If anything, it was emblematic of the flattening of the college basketball universe, where the teams on Oral Roberts’ level have gotten better, and the teams at the top have become more vulnerable. 

The statistics from the NCAA Tournament bear that out. 

From the beginning of the 64-team field in 1985 until 2011, just four No. 15 seeds won first-round games. But over the last decade, there have been five of them — two of whom have now gone to the Sweet 16. 

The same trend has taken place with the 14 seeds. Over the last eight tournaments, a 14 seed has upset a No. 3 six times. And of course, in 2018 we saw the first-round upset of all upsets when No. 16 seed UMBC knocked off Virginia. 

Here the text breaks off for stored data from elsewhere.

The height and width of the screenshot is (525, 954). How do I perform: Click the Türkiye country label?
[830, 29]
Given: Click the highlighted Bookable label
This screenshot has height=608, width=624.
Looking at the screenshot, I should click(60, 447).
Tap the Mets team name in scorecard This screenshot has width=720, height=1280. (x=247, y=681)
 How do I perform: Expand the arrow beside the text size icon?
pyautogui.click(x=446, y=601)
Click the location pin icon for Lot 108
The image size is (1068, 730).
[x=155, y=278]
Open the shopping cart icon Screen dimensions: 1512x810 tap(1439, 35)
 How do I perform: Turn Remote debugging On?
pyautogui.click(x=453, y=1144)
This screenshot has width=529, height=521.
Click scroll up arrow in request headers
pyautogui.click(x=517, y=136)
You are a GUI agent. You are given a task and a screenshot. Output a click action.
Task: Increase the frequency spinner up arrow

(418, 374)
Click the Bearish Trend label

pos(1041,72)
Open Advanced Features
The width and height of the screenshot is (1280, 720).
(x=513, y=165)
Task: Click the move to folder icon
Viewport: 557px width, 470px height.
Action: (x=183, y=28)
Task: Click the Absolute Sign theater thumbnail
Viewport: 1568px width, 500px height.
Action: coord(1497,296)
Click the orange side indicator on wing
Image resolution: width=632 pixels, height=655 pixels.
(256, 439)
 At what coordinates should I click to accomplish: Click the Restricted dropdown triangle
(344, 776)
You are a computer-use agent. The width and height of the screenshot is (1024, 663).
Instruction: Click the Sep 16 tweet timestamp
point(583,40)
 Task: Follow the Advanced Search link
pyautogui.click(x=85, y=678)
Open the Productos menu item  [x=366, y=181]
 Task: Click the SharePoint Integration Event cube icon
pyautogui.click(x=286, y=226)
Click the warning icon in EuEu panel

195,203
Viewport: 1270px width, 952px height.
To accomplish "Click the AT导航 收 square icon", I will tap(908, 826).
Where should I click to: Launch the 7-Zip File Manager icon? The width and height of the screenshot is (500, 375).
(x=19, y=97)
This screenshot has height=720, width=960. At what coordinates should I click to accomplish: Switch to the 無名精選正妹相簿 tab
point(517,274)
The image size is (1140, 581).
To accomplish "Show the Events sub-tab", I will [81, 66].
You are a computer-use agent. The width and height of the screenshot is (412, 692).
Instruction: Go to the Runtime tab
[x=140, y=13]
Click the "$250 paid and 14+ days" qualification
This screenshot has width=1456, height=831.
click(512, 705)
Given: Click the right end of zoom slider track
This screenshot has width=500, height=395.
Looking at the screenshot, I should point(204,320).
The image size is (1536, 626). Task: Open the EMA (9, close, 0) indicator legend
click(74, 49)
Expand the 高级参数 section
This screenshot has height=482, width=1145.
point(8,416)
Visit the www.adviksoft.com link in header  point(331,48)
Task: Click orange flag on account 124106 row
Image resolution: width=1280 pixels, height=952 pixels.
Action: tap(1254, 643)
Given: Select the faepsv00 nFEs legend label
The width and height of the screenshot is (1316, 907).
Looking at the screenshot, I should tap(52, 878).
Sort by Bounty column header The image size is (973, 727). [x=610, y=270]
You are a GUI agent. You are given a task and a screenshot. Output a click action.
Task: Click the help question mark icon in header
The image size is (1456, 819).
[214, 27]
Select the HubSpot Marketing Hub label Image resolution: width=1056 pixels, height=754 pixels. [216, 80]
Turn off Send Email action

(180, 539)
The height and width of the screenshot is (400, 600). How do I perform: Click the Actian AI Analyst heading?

“The job wasn’t just to get to the Sweet 16,” Abmas said. “The job was to get to the national championship and win it.”

Does it sound ridiculous? Yes, but maybe not as much as it did a few years ago. 

Even if Abmas’ 3-pointer had gone in, the odds were very much against Oral Roberts winning a national championship or even beating No. 1 seed Baylor in the Elite Eight. But when you see the increasing frequency of these supposedly monumental upsets and how well teams like Oral Roberts can compete when they get to the Sweet 16, the odds over time are going to favor one of them breaking through to the Final Four. 

When George Mason did it in 2006 as a No. 11 seed, it seemed like the craziest thing that had ever happened in the NCAA Tournament. Then it happened again seven years later with Loyola-Chicago. In between, Syracuse made it as a No. 10 and Butler made a national championship game as a No. 8 seed. UConn won it all in 2014 as a No. 7.

On Monday, Oregon State will have a chance to break new ground and make the Final Four as a No. 12 seed. 

Over time, the best teams with the best seeds are going to win the most championships and make the most Final Fours. But every few years, the barrier to get into that club gets a little bit lower. 

Oral Roberts didn’t win Saturday, but it made it seem possible that a No. 15 seed going to an Elite Eight or further is not just within reach. It's an inevitability.